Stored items
········

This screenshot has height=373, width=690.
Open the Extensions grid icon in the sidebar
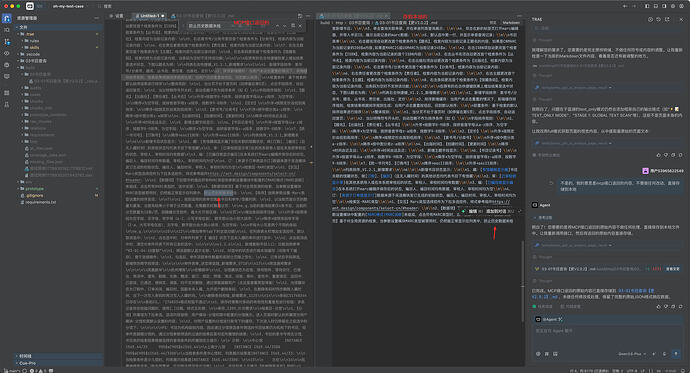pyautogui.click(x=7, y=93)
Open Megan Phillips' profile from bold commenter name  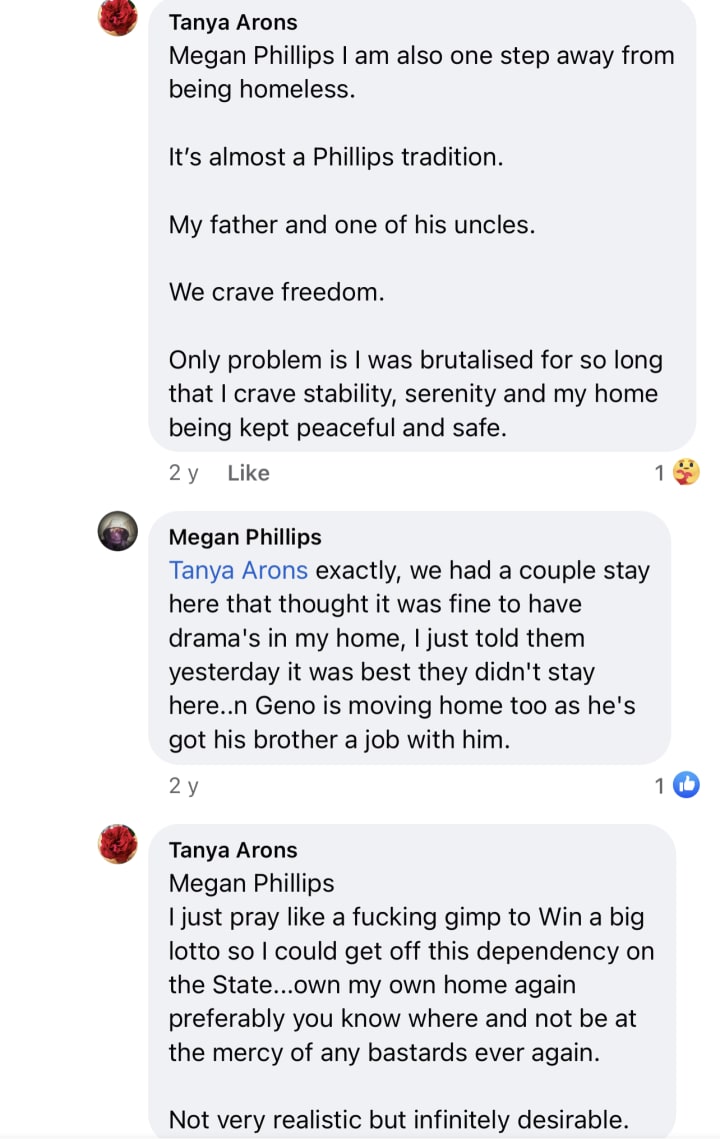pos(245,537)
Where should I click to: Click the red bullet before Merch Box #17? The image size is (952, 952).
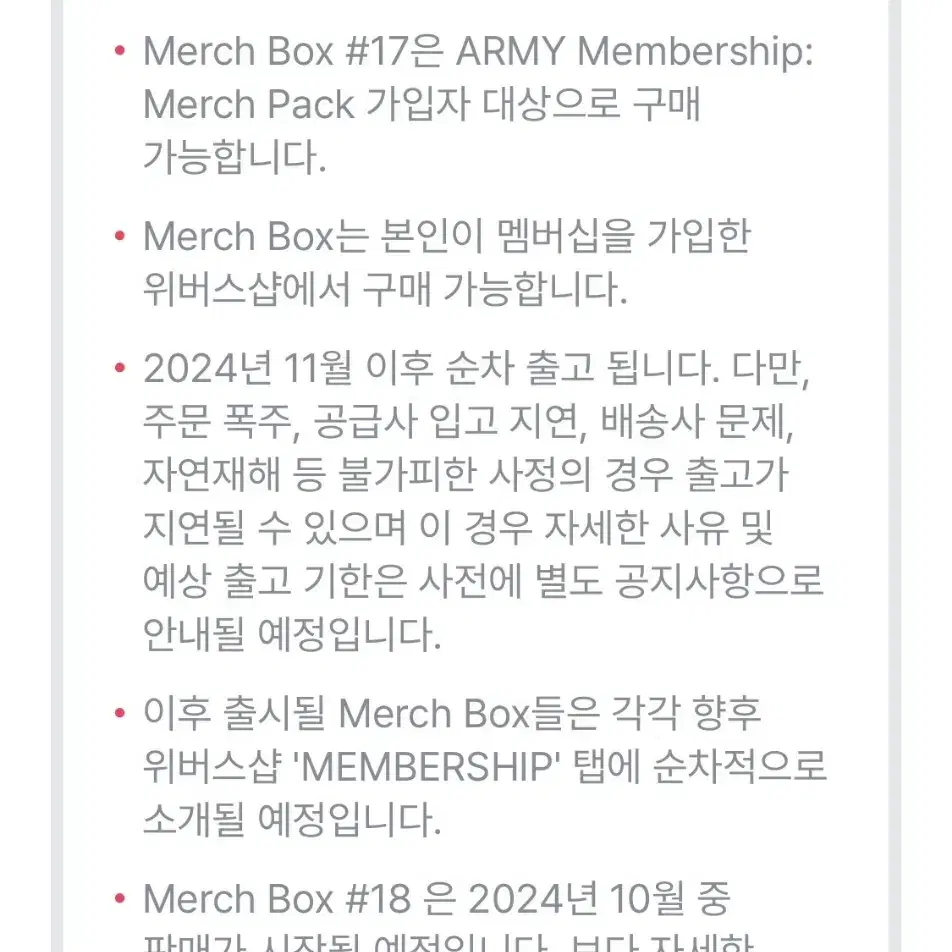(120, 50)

········

## YOUR OBJECTIVE
Output exactly the lines from the one containing "Where should I" through the last line of the records above, both included, leaving out any pictures.

## SOLUTION TO THIS PROBLEM
Where should I click to: Click the red bullet before Merch Box #17? The image size is (952, 952).
(120, 50)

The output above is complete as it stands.